### About this exercise
What is needed here is an exact repetition of the records below, beginning at the line that has "Task: Click the red D grade badge" and stopping after the line that has "Image resolution: width=724".
^^^^^^^^
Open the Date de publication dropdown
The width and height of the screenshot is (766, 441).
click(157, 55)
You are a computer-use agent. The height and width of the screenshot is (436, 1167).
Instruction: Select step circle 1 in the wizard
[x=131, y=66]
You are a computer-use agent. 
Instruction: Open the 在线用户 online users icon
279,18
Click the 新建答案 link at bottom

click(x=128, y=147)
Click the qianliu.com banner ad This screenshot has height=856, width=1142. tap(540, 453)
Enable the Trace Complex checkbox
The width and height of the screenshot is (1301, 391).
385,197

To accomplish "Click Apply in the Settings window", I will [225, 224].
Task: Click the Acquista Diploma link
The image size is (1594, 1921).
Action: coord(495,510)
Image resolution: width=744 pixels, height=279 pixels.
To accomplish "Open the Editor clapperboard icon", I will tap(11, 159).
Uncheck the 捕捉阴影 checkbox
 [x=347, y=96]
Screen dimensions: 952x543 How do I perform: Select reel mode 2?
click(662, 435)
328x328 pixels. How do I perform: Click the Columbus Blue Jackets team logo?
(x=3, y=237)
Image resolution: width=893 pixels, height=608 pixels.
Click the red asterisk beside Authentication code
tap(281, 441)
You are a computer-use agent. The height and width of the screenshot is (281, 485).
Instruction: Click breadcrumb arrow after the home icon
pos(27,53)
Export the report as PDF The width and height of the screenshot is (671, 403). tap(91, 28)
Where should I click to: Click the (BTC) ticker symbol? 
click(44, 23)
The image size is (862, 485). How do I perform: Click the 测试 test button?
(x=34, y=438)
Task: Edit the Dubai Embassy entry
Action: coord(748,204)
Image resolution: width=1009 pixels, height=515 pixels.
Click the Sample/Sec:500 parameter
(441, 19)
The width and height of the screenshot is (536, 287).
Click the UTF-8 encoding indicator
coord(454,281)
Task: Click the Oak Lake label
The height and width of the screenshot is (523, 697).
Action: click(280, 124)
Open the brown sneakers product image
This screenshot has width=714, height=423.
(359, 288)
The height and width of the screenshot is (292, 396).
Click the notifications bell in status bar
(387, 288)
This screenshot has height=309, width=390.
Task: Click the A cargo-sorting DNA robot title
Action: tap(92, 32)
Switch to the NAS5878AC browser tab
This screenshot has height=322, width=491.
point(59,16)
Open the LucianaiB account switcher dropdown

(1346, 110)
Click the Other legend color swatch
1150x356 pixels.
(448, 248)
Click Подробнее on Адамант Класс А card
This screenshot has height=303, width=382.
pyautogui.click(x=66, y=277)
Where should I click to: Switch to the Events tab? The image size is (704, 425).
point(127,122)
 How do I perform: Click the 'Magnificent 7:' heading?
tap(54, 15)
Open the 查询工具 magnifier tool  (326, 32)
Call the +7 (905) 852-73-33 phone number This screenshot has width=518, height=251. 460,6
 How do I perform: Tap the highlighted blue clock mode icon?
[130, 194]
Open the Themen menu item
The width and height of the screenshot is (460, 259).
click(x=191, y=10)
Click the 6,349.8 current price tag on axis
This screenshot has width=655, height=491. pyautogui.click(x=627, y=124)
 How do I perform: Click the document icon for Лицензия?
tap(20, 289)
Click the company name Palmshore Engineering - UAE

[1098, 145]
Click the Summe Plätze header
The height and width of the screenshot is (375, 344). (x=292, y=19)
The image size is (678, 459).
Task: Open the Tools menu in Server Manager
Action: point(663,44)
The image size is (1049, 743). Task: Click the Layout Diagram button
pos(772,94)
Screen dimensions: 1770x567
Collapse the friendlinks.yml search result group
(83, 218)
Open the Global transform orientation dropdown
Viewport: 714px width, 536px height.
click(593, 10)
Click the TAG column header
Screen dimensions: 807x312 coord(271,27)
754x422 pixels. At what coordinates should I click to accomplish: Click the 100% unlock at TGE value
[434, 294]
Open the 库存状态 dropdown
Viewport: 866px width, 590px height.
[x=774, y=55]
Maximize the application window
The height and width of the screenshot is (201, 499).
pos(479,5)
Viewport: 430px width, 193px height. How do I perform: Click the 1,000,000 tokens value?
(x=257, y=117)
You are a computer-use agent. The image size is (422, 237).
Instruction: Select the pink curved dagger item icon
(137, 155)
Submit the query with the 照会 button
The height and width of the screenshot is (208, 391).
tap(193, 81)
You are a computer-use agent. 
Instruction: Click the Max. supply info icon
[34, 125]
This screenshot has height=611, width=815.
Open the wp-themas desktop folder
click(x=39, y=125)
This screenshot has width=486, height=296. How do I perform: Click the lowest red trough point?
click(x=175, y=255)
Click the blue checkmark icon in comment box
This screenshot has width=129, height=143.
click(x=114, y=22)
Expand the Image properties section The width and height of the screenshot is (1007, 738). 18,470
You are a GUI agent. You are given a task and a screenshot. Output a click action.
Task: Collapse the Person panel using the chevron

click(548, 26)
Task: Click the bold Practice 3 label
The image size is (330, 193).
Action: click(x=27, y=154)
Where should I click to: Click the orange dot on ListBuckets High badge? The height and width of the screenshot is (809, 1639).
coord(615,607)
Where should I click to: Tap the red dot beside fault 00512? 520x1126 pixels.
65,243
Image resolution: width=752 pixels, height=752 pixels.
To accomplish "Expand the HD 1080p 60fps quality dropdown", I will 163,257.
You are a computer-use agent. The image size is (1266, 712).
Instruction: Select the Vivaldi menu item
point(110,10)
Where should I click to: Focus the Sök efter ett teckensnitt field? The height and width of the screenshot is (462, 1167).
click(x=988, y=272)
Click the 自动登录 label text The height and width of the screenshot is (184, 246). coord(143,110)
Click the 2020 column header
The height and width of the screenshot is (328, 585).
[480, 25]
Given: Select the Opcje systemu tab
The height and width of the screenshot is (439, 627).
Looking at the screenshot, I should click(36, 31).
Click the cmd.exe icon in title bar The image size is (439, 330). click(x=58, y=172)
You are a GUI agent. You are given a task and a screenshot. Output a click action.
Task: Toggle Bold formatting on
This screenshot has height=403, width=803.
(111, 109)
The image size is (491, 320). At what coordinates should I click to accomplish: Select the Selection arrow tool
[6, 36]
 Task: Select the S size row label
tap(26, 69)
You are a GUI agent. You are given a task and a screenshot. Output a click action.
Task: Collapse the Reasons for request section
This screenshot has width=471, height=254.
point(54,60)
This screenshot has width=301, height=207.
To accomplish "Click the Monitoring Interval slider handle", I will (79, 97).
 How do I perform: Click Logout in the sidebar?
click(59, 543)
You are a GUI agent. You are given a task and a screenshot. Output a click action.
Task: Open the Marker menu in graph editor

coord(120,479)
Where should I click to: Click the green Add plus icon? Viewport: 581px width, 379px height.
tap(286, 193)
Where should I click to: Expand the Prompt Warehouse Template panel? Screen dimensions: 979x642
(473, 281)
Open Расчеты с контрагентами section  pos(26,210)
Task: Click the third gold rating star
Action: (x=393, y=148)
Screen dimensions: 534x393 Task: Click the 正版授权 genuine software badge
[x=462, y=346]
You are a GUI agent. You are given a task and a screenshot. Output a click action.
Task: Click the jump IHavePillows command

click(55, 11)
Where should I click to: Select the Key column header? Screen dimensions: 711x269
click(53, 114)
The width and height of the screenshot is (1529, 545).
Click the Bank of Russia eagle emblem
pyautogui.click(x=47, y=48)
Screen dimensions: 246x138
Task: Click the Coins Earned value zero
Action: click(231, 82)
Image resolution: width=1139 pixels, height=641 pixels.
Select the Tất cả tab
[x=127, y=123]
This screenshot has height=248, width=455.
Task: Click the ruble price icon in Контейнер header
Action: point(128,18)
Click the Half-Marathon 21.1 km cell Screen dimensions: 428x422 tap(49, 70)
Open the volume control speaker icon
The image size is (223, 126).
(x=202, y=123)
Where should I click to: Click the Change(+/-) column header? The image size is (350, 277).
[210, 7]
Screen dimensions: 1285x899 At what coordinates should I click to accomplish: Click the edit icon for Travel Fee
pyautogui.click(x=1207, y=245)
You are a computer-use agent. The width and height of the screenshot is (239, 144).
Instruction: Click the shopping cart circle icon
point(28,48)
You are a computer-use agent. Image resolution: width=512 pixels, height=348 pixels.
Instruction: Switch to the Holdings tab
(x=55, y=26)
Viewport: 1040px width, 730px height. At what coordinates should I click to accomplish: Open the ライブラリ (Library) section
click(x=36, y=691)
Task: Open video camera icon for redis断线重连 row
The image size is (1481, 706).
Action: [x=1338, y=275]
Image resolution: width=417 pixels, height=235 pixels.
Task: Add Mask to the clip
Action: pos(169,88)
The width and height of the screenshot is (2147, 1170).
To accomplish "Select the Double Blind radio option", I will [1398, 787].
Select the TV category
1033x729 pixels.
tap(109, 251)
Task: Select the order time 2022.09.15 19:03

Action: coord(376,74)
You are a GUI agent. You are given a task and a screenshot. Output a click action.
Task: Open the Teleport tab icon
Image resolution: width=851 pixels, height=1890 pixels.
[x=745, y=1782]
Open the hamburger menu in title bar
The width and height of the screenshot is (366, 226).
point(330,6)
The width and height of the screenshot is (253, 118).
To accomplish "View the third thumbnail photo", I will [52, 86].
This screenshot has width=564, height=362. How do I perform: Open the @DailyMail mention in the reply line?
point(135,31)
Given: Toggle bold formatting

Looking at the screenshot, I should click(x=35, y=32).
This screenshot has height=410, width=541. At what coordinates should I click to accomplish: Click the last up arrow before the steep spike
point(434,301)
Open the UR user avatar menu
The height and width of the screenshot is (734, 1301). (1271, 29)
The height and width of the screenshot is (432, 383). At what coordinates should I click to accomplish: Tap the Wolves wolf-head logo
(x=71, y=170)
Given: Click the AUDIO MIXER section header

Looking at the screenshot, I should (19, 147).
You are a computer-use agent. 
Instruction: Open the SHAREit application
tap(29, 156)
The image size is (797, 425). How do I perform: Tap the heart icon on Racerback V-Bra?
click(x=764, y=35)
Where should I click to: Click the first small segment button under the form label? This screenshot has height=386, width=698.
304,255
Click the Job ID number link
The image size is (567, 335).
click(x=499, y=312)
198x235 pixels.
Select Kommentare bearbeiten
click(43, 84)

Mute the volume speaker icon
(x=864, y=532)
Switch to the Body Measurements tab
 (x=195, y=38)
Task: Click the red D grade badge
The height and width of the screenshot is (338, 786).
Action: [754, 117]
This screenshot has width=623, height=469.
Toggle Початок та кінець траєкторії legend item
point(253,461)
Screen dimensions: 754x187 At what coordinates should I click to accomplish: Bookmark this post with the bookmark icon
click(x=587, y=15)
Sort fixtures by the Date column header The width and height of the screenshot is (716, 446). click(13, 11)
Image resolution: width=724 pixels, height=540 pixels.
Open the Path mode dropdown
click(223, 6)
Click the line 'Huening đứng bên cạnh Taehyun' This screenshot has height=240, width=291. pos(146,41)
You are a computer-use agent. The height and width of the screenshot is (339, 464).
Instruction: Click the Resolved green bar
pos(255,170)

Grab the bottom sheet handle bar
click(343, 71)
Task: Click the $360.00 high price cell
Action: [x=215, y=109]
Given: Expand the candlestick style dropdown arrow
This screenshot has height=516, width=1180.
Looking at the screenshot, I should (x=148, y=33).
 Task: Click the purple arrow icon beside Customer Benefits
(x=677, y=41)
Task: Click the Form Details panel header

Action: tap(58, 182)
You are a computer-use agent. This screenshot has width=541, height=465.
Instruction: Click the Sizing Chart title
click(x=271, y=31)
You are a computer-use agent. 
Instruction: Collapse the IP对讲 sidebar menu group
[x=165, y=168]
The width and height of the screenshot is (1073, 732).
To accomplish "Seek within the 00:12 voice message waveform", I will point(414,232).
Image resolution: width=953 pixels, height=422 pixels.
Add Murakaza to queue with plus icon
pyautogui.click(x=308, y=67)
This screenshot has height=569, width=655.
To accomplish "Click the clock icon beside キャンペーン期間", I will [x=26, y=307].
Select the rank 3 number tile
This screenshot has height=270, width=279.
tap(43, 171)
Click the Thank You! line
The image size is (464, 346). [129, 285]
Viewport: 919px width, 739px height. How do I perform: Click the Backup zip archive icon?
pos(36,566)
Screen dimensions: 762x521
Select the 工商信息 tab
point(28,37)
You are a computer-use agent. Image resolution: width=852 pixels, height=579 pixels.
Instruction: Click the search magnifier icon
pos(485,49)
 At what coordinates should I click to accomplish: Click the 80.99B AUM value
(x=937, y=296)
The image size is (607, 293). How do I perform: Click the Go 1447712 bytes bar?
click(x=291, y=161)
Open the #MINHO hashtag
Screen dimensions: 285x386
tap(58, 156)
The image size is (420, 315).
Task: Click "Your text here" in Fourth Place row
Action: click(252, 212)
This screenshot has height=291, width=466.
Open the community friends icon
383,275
^^^^^^^^
### Output below
Task: Click the red D grade badge
The height and width of the screenshot is (338, 786).
Action: [754, 117]
This screenshot has width=623, height=469.
Toggle Початок та кінець траєкторії legend item
point(253,461)
Screen dimensions: 754x187 At what coordinates should I click to accomplish: Bookmark this post with the bookmark icon
click(x=587, y=15)
Sort fixtures by the Date column header The width and height of the screenshot is (716, 446). click(13, 11)
Image resolution: width=724 pixels, height=540 pixels.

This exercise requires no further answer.